# Start of EXCERPT PROVIDED
Sometimes, you can’t improve on a baked-from-scratch classic, like this Apple Pie. Apples, flaky pastry, and a bit of cinnamon is all that’s needed…except maybe a scoop of ice cream.
I was scrolling through Facebook yesterday and came across two videos of recipes being prepared in fast-motion. They weren’t special recipes – one was carrot cake and other was banana bread. I was astonished to realize the banana bread recipe had received over 8 million hits. Eight…million…hits – for banana bread. My blog is over 10 years old and I haven’t reached 8 million hits total, let alone for one post.
I have online presence envy.
The truth is that I’ll probably never have 8 million hits for a post. Those videos are for people who want a recipe that’s fast…and easy…with as little fuss as possible…and doesn’t require a special pan or spice…and results in something the whole family will love. Those videos are for what I call “Everyday Cooks.” You know who they are. After a full day at work, these folks are expected to arrive home and whip up something soul-satisfying and delicious day after day after day. God bless them. I could never do that – it would suck the joy of cooking right out of me.
Instead, I write for the food enthusiast, culinary explorers who learn about different cultures through preparing and eating their food, who are enamored by new ingredients or cooking techniques, and are willing to sacrifice gluten sensitivities and sugar phobias for the perfect slice of homemade apple pie. We relish the fuss – handmade crusts, apples harvested from the garden. We are a special breed, our numbers are small, but our passion is deep.
For my fellow enthusiasts…
Classic Apple Pie
This crust recipe, my favorite and from The Pioneer Woman, makes three crusts. Not sure what to do with the extra crust? Freeze it and use it for a single-crust pie later.
- 4-5 apples, peeled, cored and thinly sliced
- ¼ cup brown sugar
- zest from ½ lemon
- Juice from ½ lemon
- ½ teaspoon cinnamon
- ¼ teaspoon nutmeg
- ⅛ teaspoon salt
- ½ cup unsalted butter
- 1 cup Crisco
- 1 large egg, beaten
- 5 Tablespoons cold water
- 1 Tablespoon white vinegar
- 3 cups All-purpose flour
- 1 teaspoon salt
- 2 Tablespoons Panko breadcrumbs
- 1 Tablespoon unsalted butter, cut into small pieces
- 1 large egg, beaten
- 1 Tablespoon sugar, preferably turbinado, like Sugar in the Raw
- In a medium bowl, combine apples, brown sugar, lemon zest, lemon juice, cinnamon, nutmeg and salt. Toss to coat. Set apple filling aside.
- Chill butter and Crisco until very cold by placing both in the freezer for 15 minutes. Meanwhile, combine egg, water, and vinegar in a small bowl and set aside. Place flour and salt in the bowl of a food processor. Add butter and Crisco to flour and pulse on/off until mixture resembles coarse meal (you can also combine the flour and fats using a pastry blender if you don’t want to drag out your processor – more effort, less clean-up). Scrape mixture into a large bowl, add egg mixture, and stir until combined. Don’t overwork dough.
# End of EXCERPT PROVIDED
GIVEN INSTRUCTION 1 -
Print the stretch of the apple pie text from "I was scrolling" through "for one post.".
# Start of EXCERPTED DATA
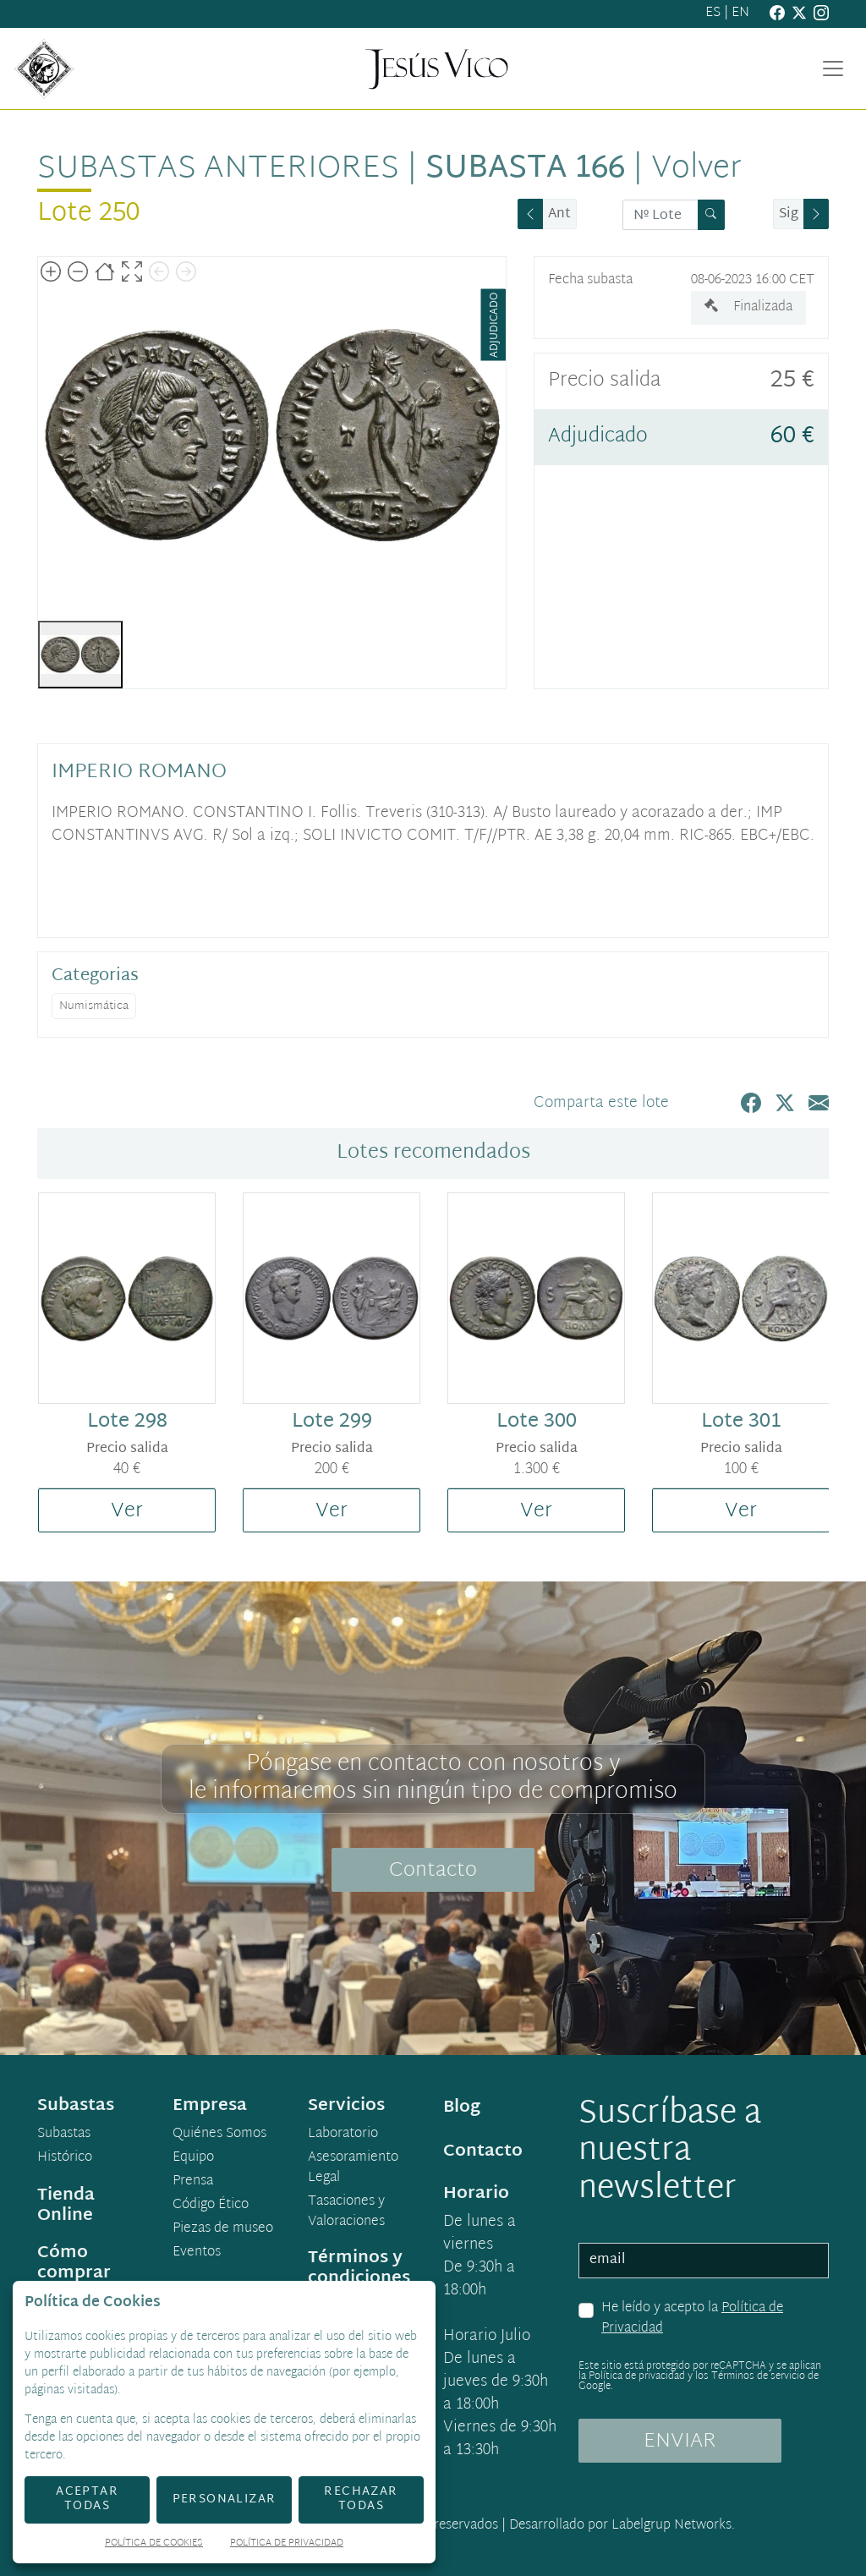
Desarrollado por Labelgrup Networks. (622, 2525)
# End of EXCERPTED DATA
# Start of EXCERPTED DATA
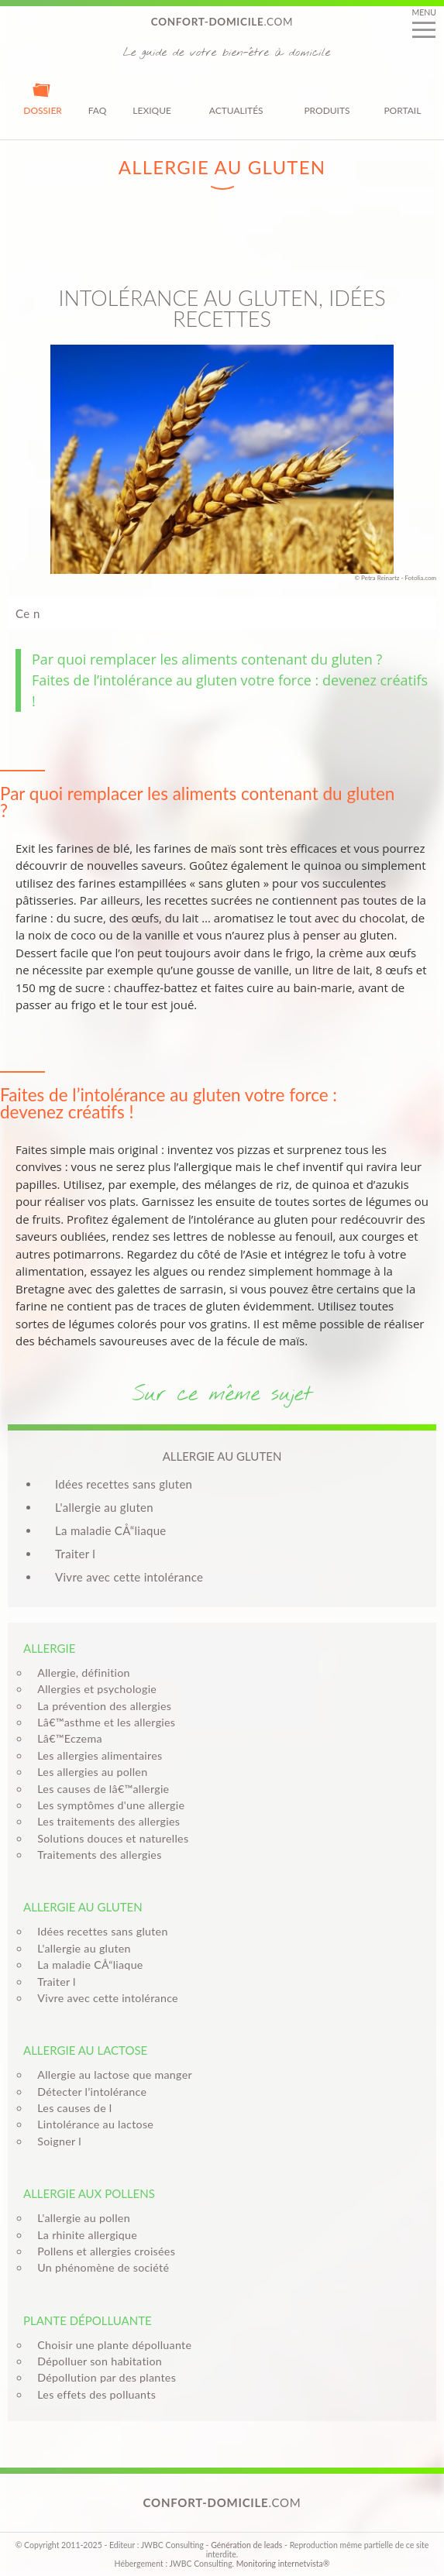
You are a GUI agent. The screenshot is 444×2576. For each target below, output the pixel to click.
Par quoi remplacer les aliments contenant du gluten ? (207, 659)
# End of EXCERPTED DATA
# Start of EXCERPTED DATA
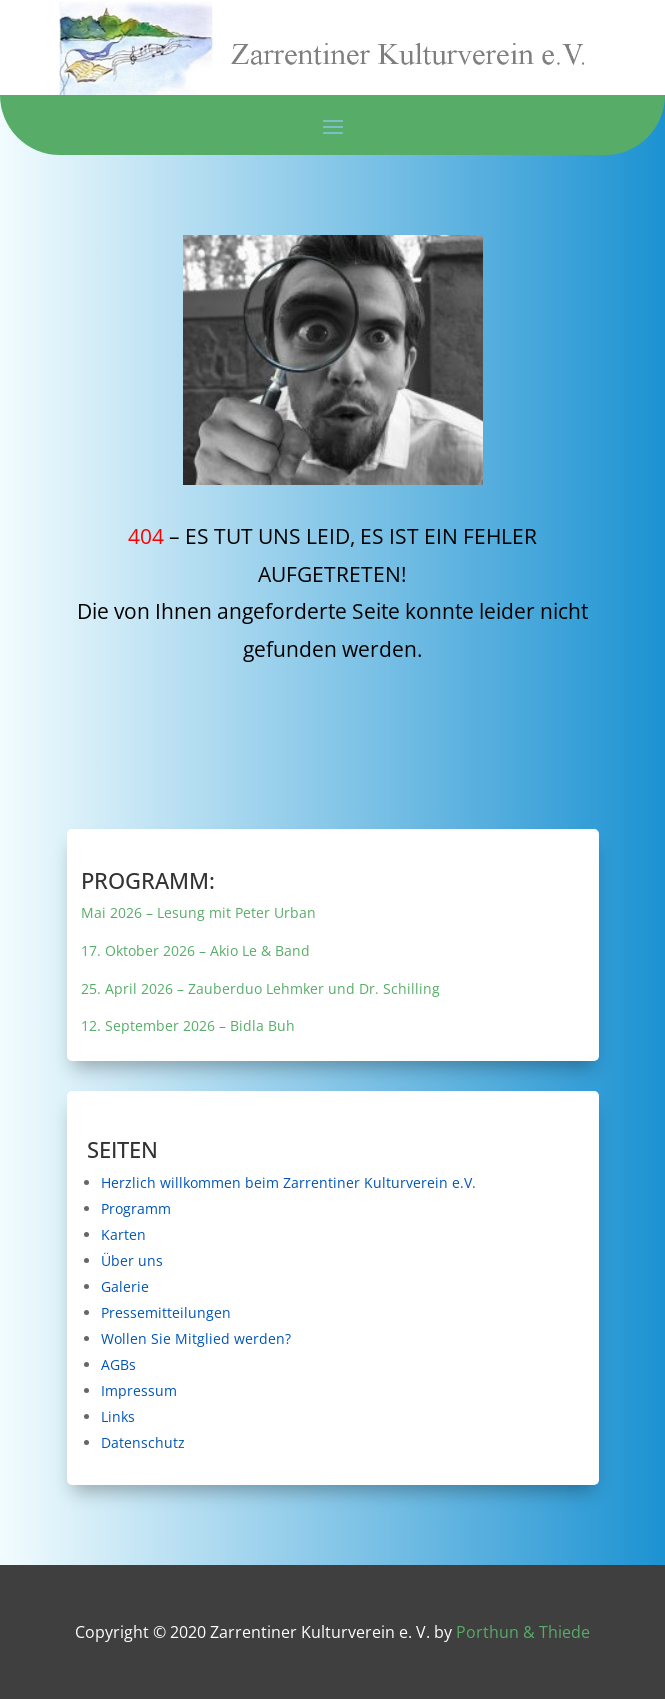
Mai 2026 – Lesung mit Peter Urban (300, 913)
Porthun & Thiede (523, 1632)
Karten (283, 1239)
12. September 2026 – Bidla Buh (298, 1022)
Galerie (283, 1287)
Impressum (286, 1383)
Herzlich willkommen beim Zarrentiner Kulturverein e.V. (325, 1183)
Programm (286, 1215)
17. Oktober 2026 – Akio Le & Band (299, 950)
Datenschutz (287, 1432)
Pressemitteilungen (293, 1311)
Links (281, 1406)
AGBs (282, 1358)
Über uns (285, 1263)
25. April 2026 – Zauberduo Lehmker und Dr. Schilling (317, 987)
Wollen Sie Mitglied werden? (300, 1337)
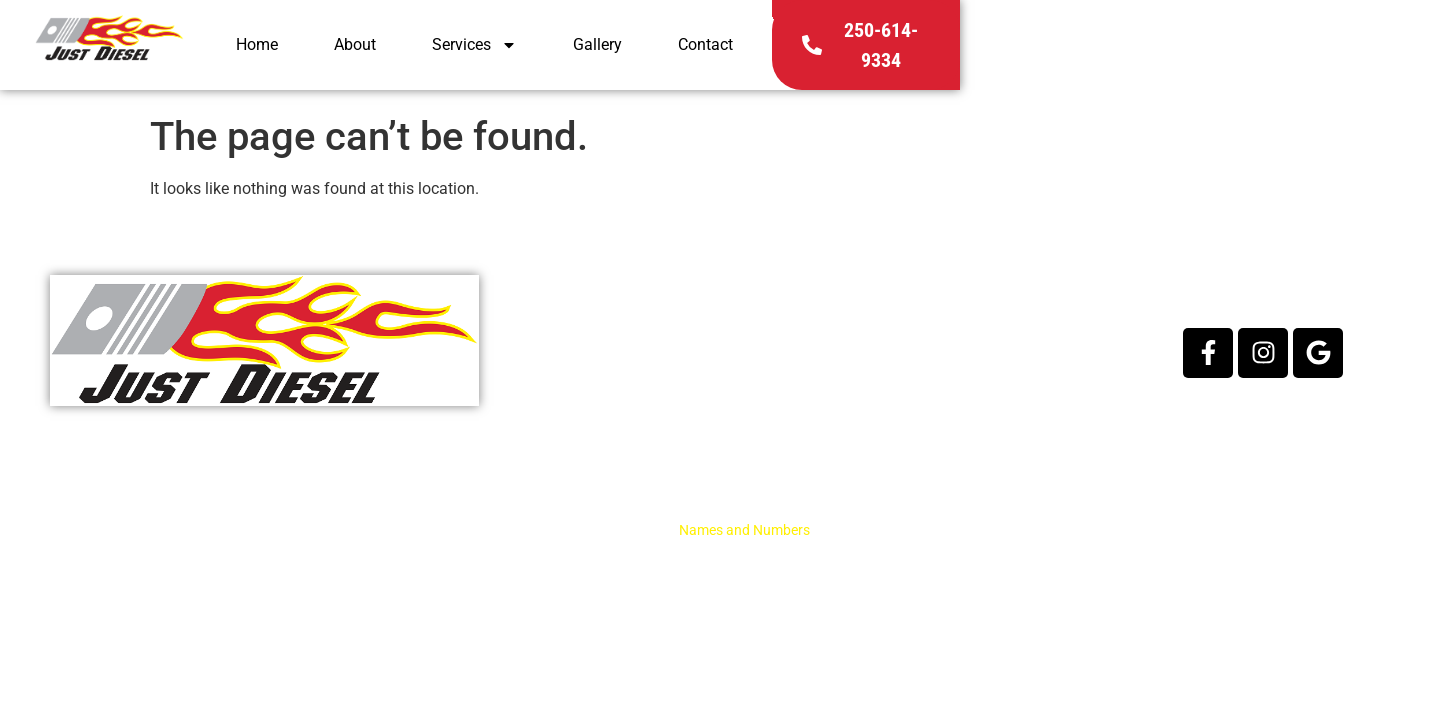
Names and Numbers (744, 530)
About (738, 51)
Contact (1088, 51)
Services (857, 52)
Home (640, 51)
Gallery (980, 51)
# End of EXCERPTED DATA
GIVEN INSTRUCTION 2 -
Edit the rows in the stretch from the line containing "Programm (286, 1215)" through the line containing "Gallery (980, 51)", both included, by replacing "Contact" with "Kontakt" and leaving everything else unchanged. Return only those lines and omit the pictures.

COMPLETE RESPONSE 1 -
I was scrolling through Facebook yesterday and came across two videos of recipes being prepared in fast-motion. They weren’t special recipes – one was carrot cake and other was banana bread. I was astonished to realize the banana bread recipe had received over 8 million hits. Eight…million…hits – for banana bread. My blog is over 10 years old and I haven’t reached 8 million hits total, let alone for one post.

COMPLETE RESPONSE 2 -
Programm (286, 1215)
17. Oktober 2026 – Akio Le & Band (299, 950)
Datenschutz (287, 1432)
Pressemitteilungen (293, 1311)
Links (281, 1406)
AGBs (282, 1358)
Über uns (285, 1263)
25. April 2026 – Zauberduo Lehmker und Dr. Schilling (317, 987)
Wollen Sie Mitglied werden? (300, 1337)
Names and Numbers (744, 530)
About (738, 51)
Kontakt (1088, 51)
Services (857, 52)
Home (640, 51)
Gallery (980, 51)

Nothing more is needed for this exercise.